= Work task =
The answer must be the lines from the one that holds "Instruction: Click the" through the final line of the data, copied exactly, with no pictures.

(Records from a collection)
===

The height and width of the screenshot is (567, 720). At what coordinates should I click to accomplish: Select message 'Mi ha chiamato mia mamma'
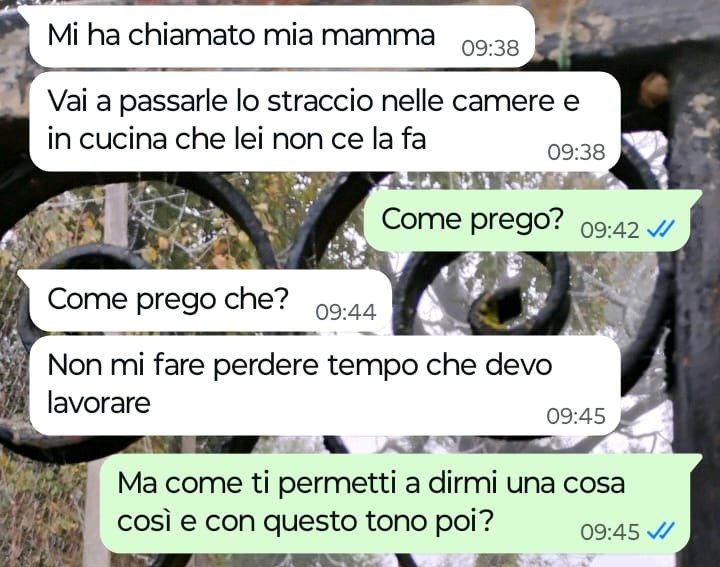pyautogui.click(x=281, y=37)
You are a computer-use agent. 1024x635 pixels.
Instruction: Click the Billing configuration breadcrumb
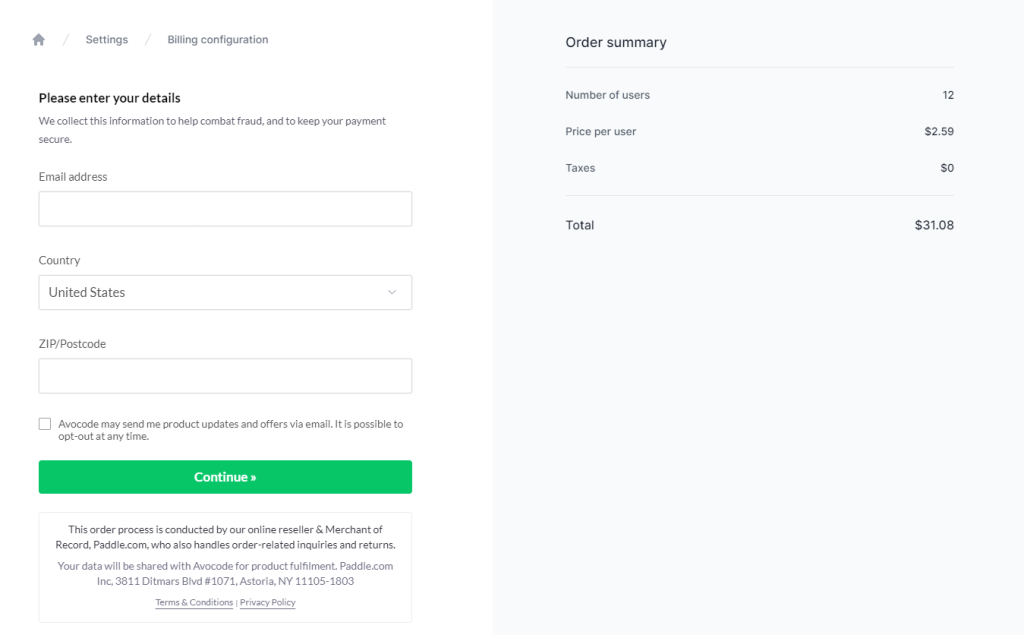coord(218,40)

===

= Answer to this problem =
Instruction: Click the Billing configuration breadcrumb
coord(218,40)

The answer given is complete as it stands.